5767 - #17


Parshat Yitro is a high point in the Torah as it includes the narrative regarding Revelation at Sinai and the listing of the Aseret Hadibrot1 – the Ten Words or, the more colloquial, the Ten Commandments. We are presented with a sublime summary of the basic categories of responsibility for every Jew which has no parallel with respect to its breadth and depth. It is an amazing feat to frame all of the commandments under ten succinct headings.2 Although, the Ten Commandments are a unique and incredible source of law that has informed ethics, values, and behaviour in the West for millennia, they still require review and critique in order to obtain insight into the nature of the law and the nature of Torah in general. This Insight will, in this spirit, address the concepts of monotheism and monolatry within the Ten Commandments.

Every Jewish child is taught that Avraham Avinu introduced, to the world, monotheism,3 meaning the belief that there is but one God and no others. In Biblical times, it was commonplace for civilizations to believe in a pantheon of local gods or in the concept of a god who represented a nation. This national god competed with other national gods and the strength or power of a particular god was determined by the success of the people who worshipped him. Monotheism challenged this perception. This is the message of Torah; yet, sometimes, the message is not so

Early in the parashah, Moshe Rabbeinu is reunited with his father-in-law Yitro. Upon their meeting, Moshe related all of the goodness that God had bestowed upon the Israelites and Yitro replied: “Now I know that the Lord is greater than all other gods.” 4 In the Rabbinic tradition, Yitro is known as a great idolater who worshipped every possible type of “deity” yet eventually converted to Judaism. 5 He is the convert par excellence.  He is praised by the Talmudic Rabbis for being the first to bless God for his intervention in history and for protecting the Israelites.  His merit is so great that even the parashah which includes Divine Revelation is named after him.  However, he is never challenged in the Rabbinic tradition for these words, his praise of God noted above; it seemingly acknowledges that there are numerous Divine forces and the Lord is simply the greatest amongst them.  This smacks of monolatry. How can we understand these words of Yitro?


Just a few chapters later, when we read the Revelation narrative, again we see signs of monolatry. Shemot 20:2, the first commandment, states, “I am the Lord your God who brought you out of the Land of Egypt.” The pshat, straightforward understanding, of the text seems to suggest the nationalistic model, as the Lord is the Divine Force that cared specifically for the Israelites. Why did the text not state ‘I am the Lord of the entire world’? The second commandment is even more problematic as it states, “You shall have no other gods before me.”6 Why does the text not state explicitly that there are no other gods at all? It instructs the Israelites that other gods cannot supersede their God, but why would the text even mention a concept of other divine beings? Granted, we have a tradition that there is an angel assigned to each nation, but none to Israel as God is responsible for Israel.  However, this text is not discussing angels.

PROVIDED DATA -

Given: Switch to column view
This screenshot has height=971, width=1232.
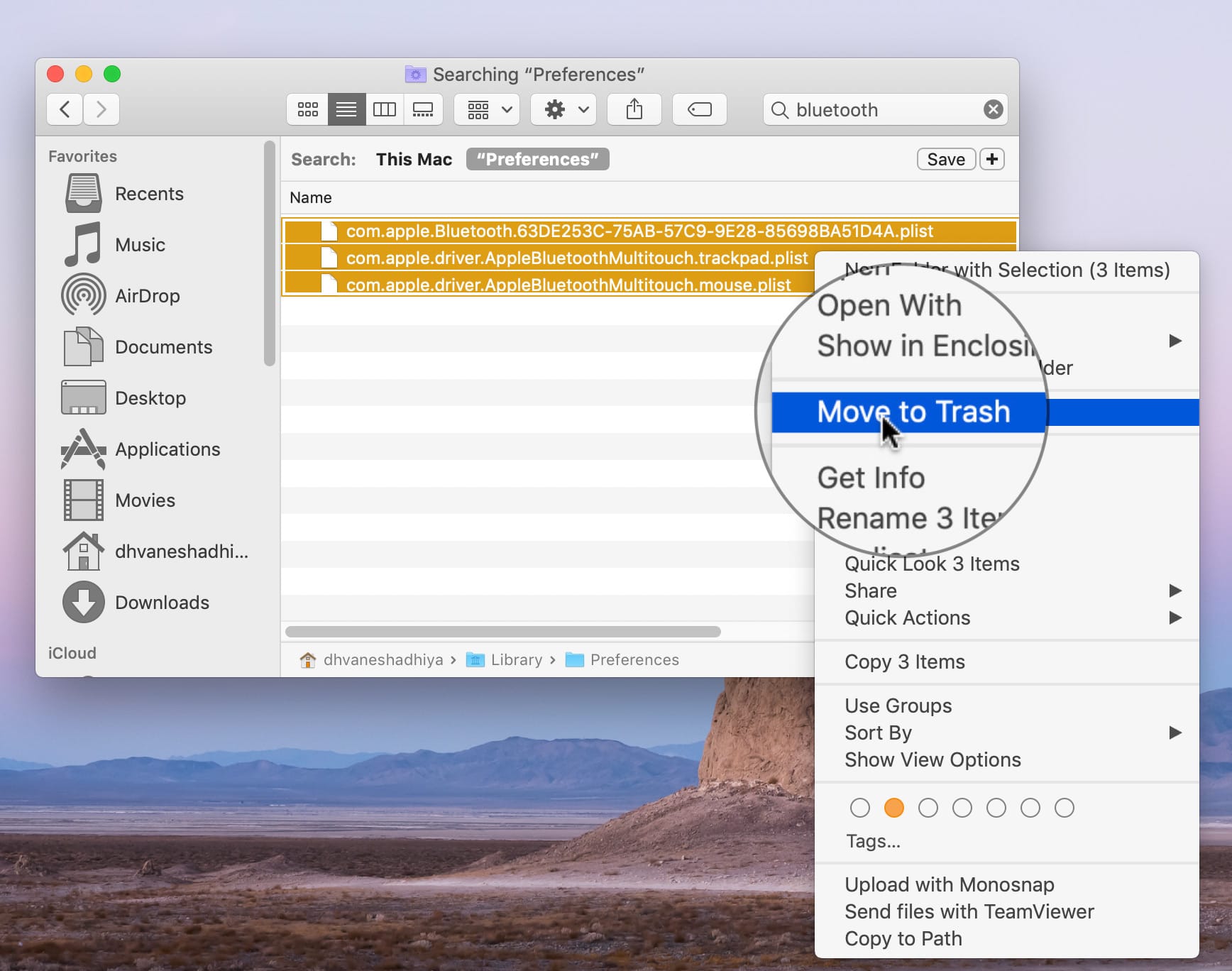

STATED GOAL 1 -
Answer these about the commentary on Parshat Yitro:
(a) According to what every Jewish child is taught, who introduced monotheism to the world?
(b) What does Yitro reply after Moshe tells him of the goodness God had bestowed upon the Israelites?
(c) Which verse does the commentary cite for the first commandment?
STATED GOAL 2 - Reproduce the passage of the commentary on Parshat Yitro from "Parshat Yitro is" to "within the Ten Commandments.".

COMPLETE RESPONSE 1 -
(a) Avraham Avinu.
(b) “Now I know that the Lord is greater than all other gods.”
(c) Shemot 20:2.

COMPLETE RESPONSE 2 -
Parshat Yitro is a high point in the Torah as it includes the narrative regarding Revelation at Sinai and the listing of the Aseret Hadibrot1 – the Ten Words or, the more colloquial, the Ten Commandments. We are presented with a sublime summary of the basic categories of responsibility for every Jew which has no parallel with respect to its breadth and depth. It is an amazing feat to frame all of the commandments under ten succinct headings.2 Although, the Ten Commandments are a unique and incredible source of law that has informed ethics, values, and behaviour in the West for millennia, they still require review and critique in order to obtain insight into the nature of the law and the nature of Torah in general. This Insight will, in this spirit, address the concepts of monotheism and monolatry within the Ten Commandments.